Your goal
Return the run of lines below that opens with the line containing "The width and height of the screenshot is (1269, 636)." and closes with the line containing "Toggle the 学生 series in bar chart legend", keeping each one exact.

#### Given entries

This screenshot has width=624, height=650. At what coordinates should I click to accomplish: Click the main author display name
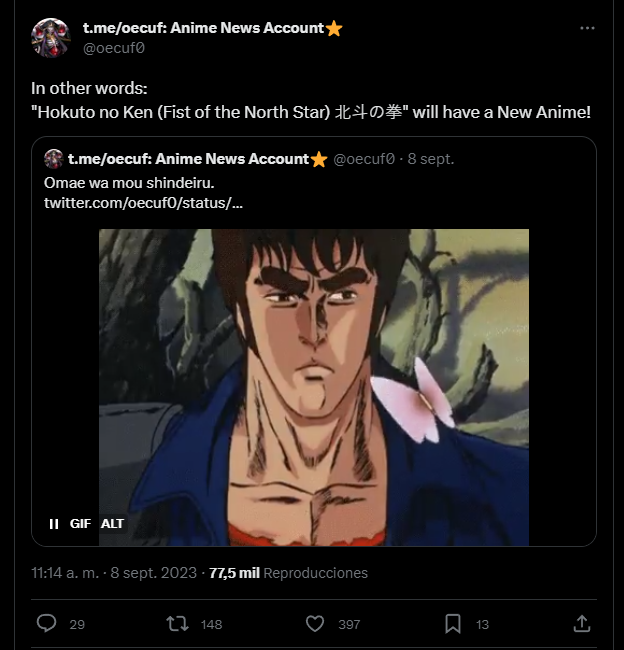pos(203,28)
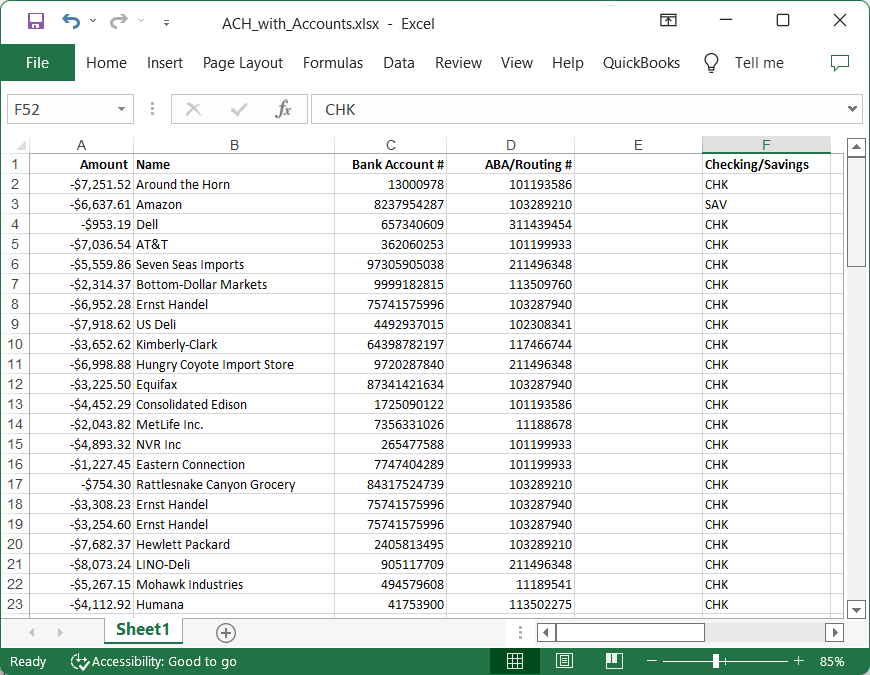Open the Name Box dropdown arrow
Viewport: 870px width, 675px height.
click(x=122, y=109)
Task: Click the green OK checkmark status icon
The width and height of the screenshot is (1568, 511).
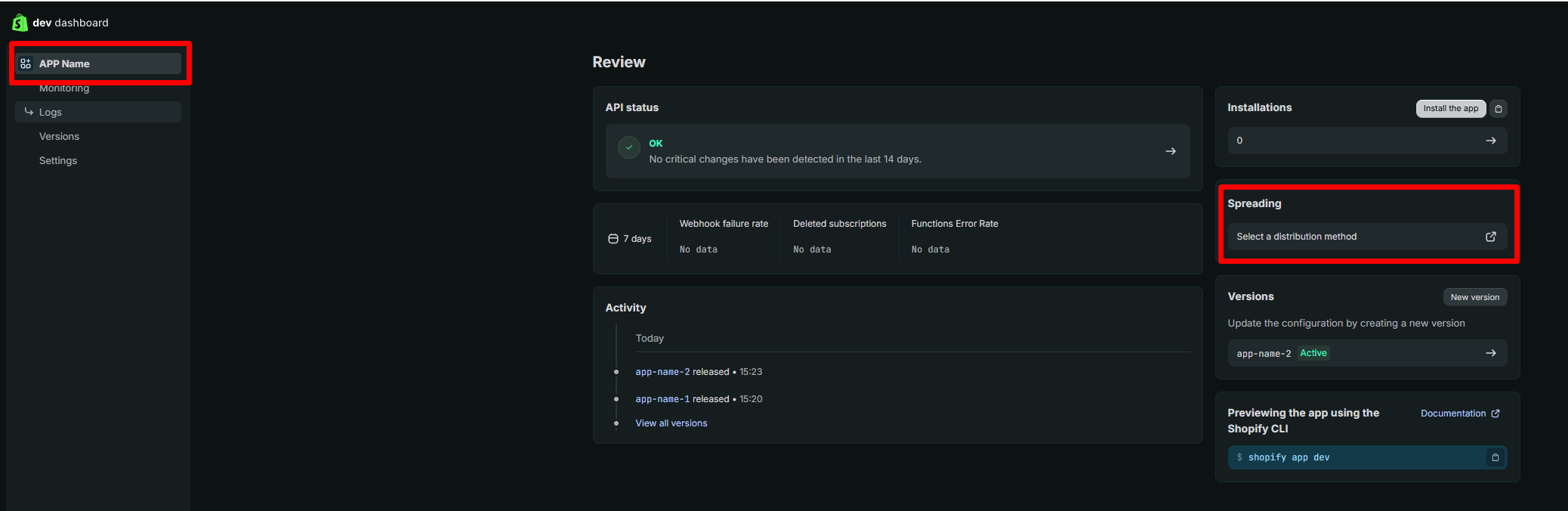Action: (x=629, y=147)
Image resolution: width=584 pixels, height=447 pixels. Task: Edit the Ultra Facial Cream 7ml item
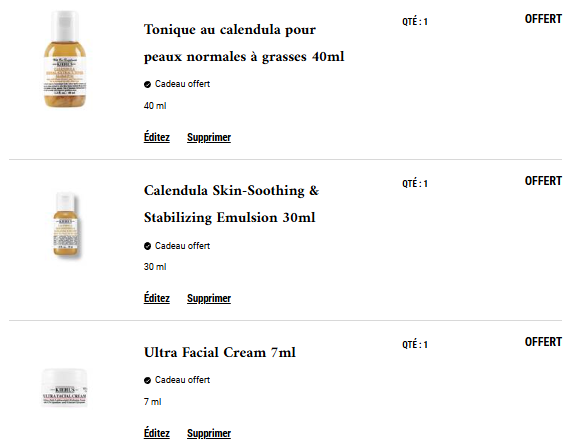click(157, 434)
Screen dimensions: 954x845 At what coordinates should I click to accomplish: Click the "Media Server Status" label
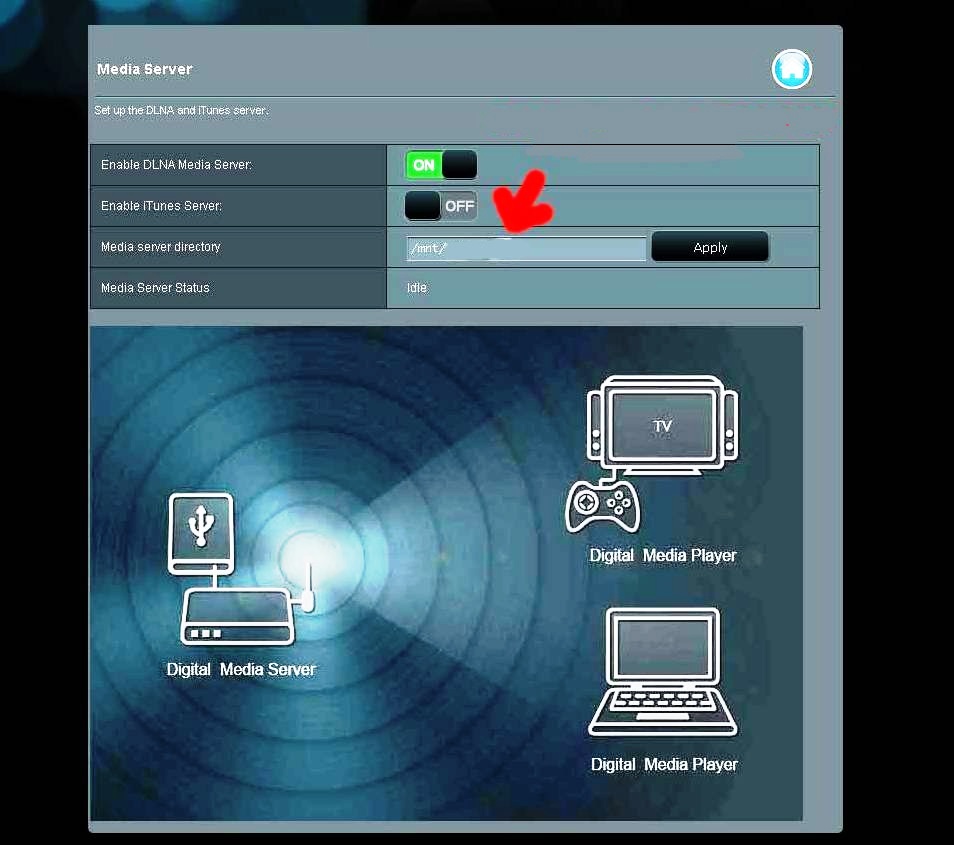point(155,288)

########
#### Given entries

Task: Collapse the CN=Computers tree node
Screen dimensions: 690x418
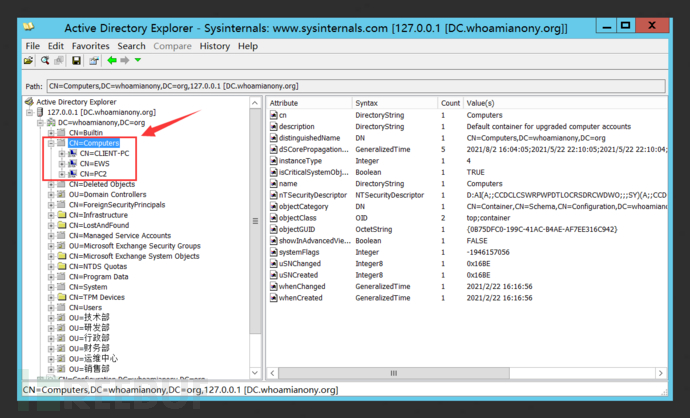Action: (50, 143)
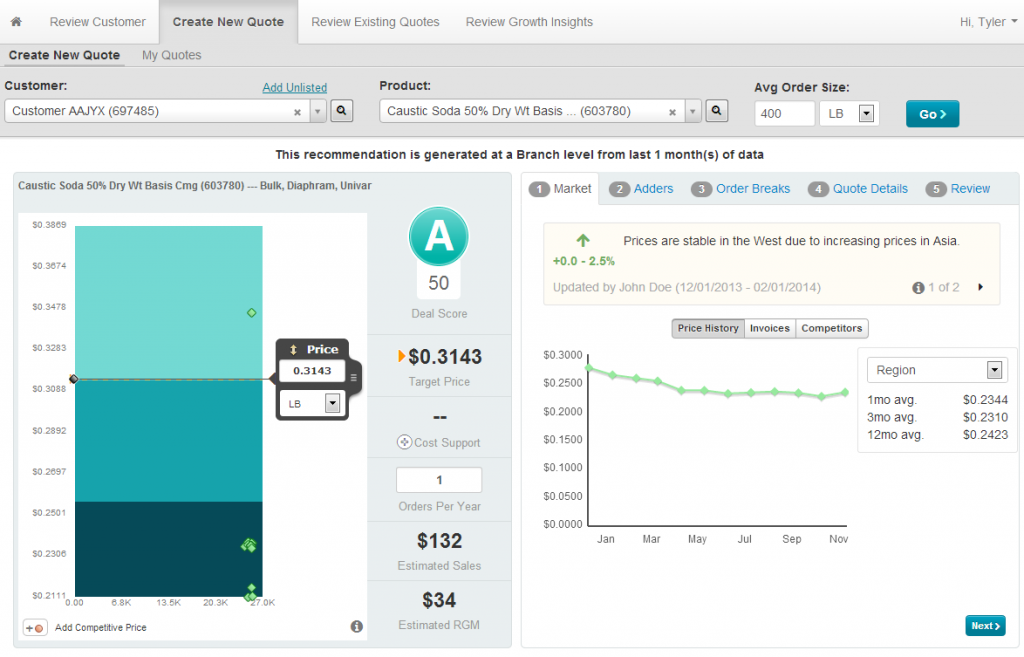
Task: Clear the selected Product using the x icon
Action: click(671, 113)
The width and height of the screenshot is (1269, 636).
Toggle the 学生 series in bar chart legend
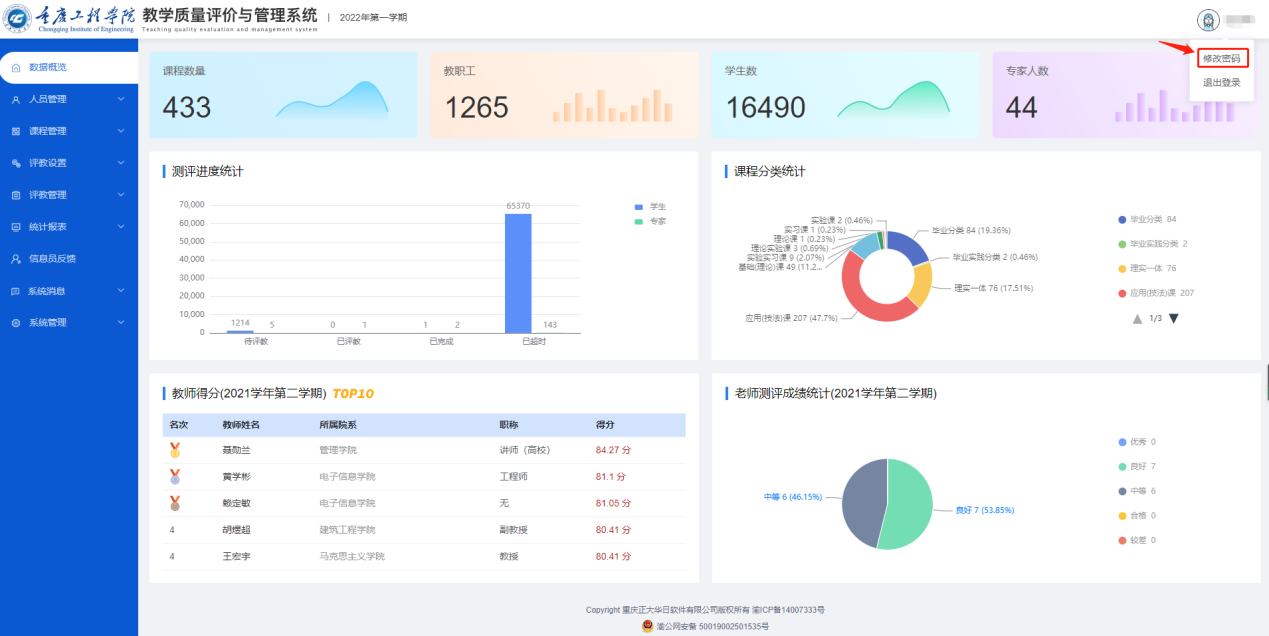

########

Solution for this task
The width and height of the screenshot is (1269, 636).
Toggle the 学生 series in bar chart legend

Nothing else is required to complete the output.